EXERCISE -
Reproduce verbatim the line containing "Screen dimensions: 640x480" and every line that follows it through the end of the entries below, omitting all pictures.

SUPPLIED MATERIAL -
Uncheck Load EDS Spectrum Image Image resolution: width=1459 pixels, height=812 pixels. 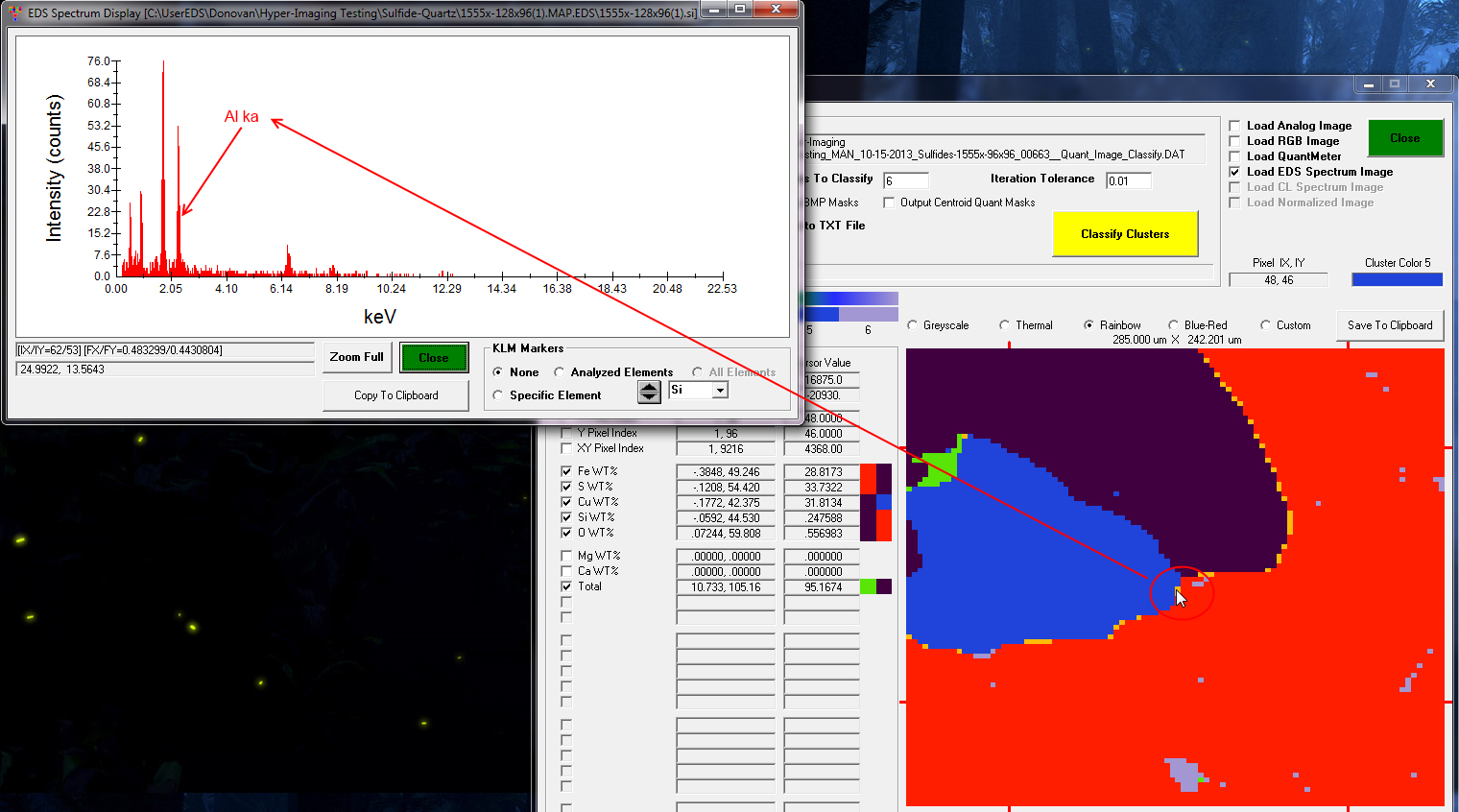(1235, 172)
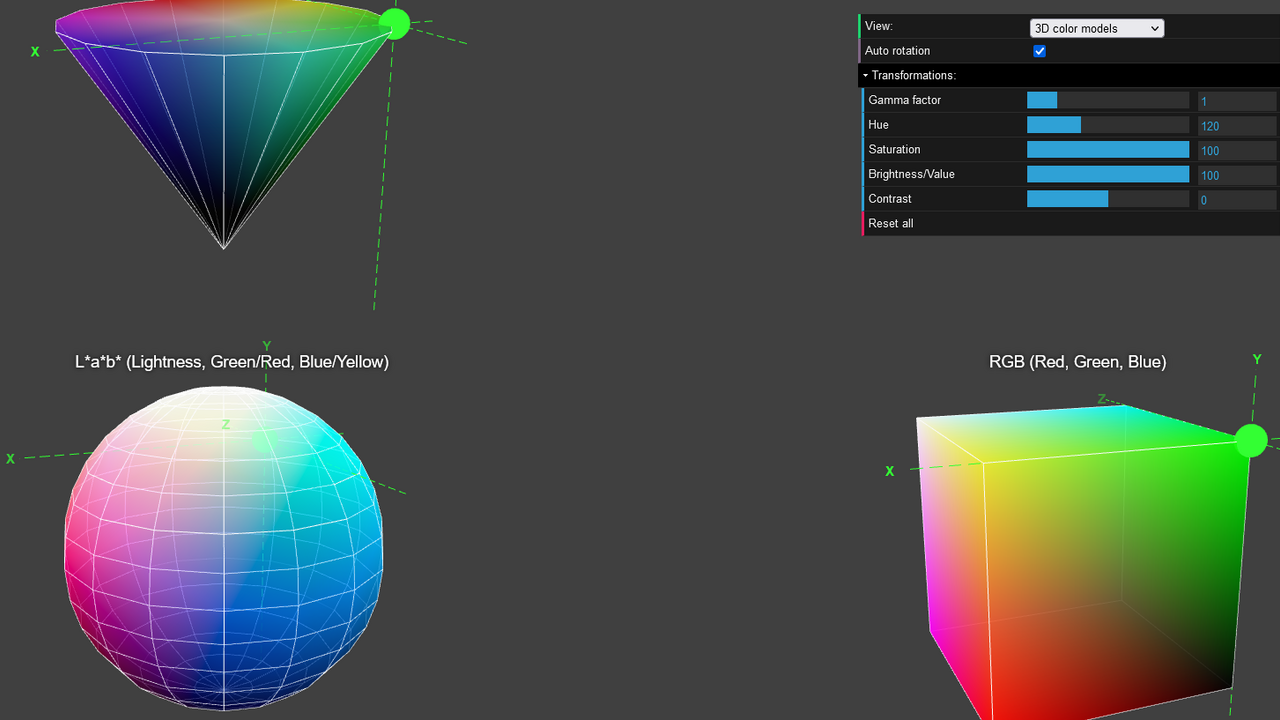Viewport: 1280px width, 720px height.
Task: Click the Brightness/Value slider bar
Action: coord(1107,174)
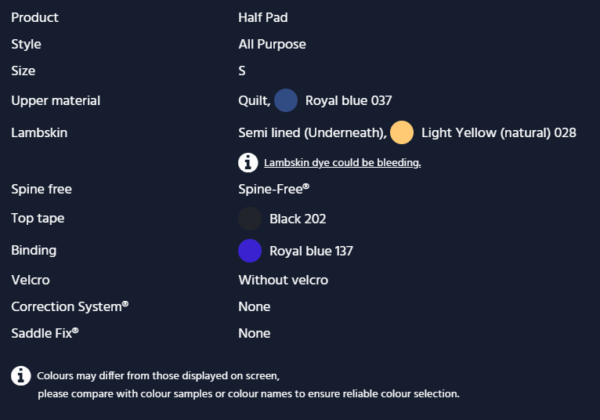Select the All Purpose style value
The width and height of the screenshot is (600, 420).
pos(272,44)
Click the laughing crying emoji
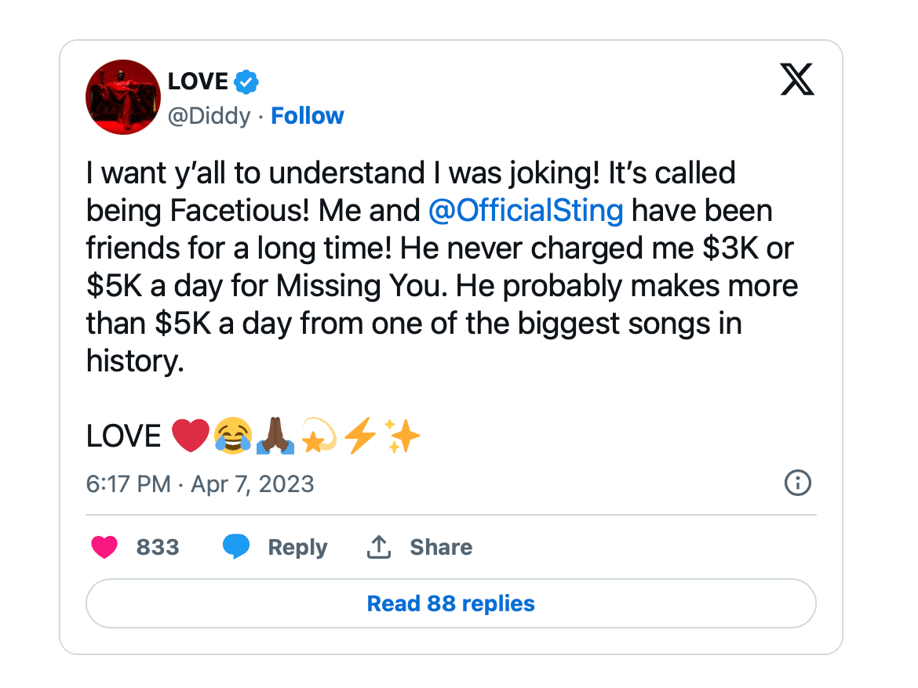The height and width of the screenshot is (688, 918). (233, 436)
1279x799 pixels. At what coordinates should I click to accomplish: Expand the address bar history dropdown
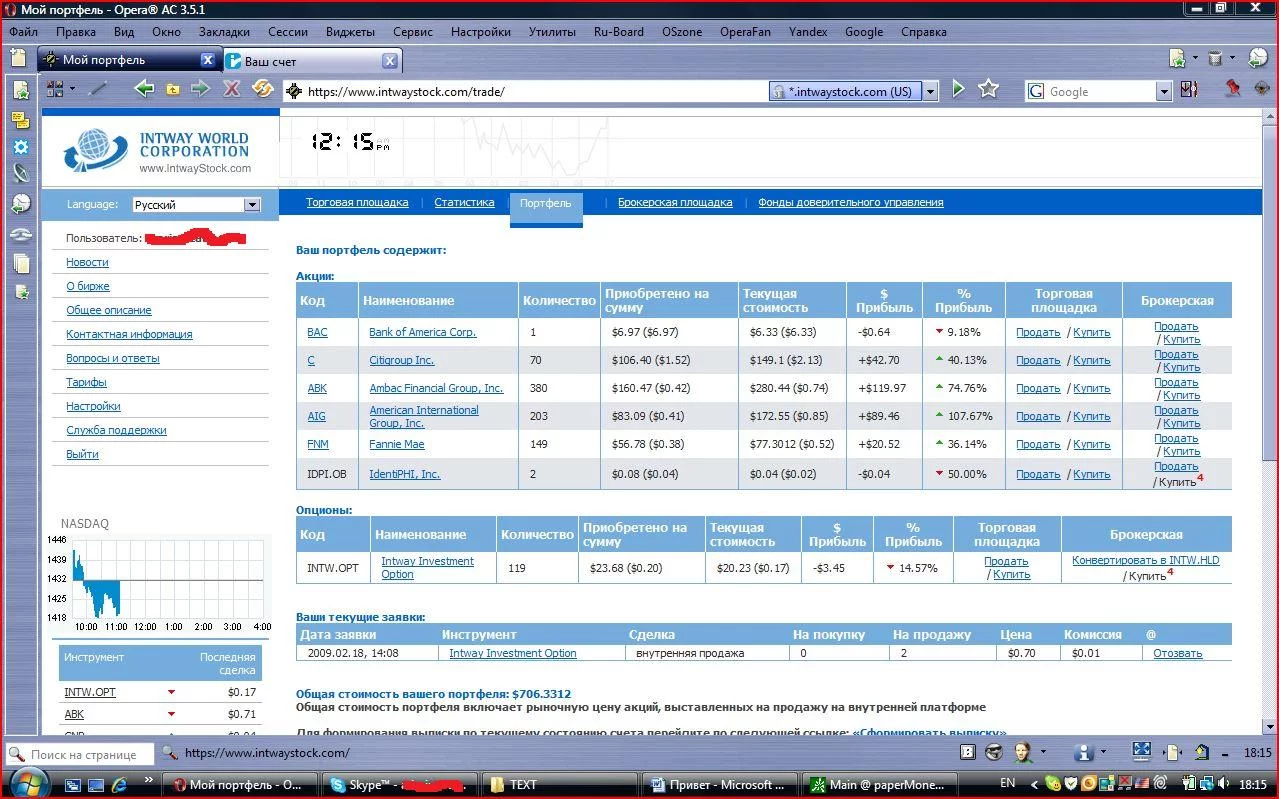pyautogui.click(x=930, y=91)

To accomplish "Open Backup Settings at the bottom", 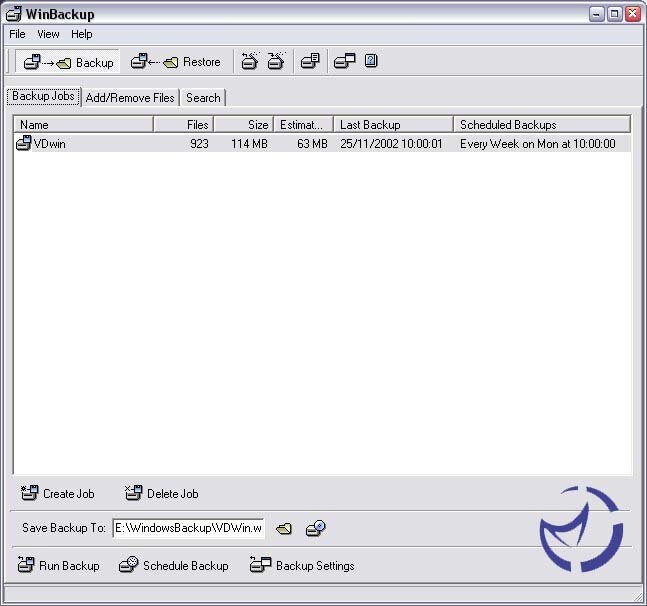I will click(302, 565).
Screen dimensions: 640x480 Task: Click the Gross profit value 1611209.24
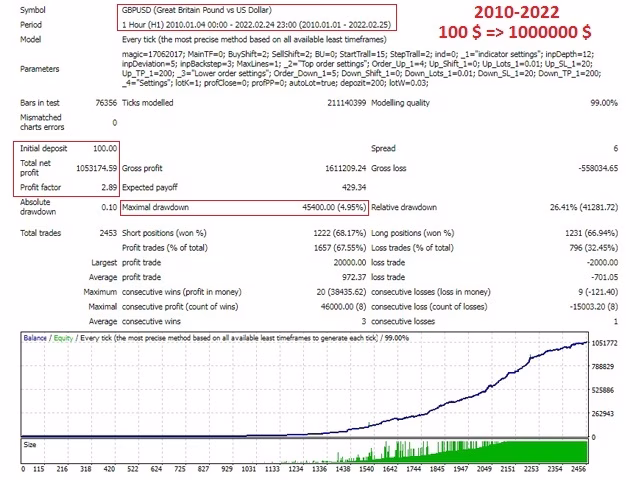345,168

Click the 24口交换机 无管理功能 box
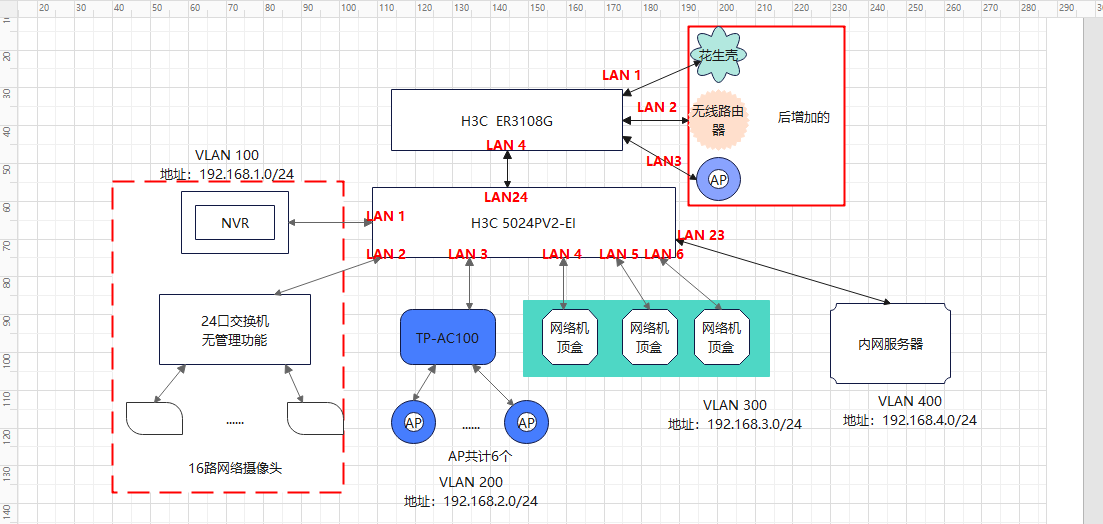[x=235, y=329]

THE COMPLETED TASK -
Screen dimensions: 640x480 Task: Click the Gross profit value 1611209.24
345,168

Click the 24口交换机 无管理功能 box
[x=235, y=329]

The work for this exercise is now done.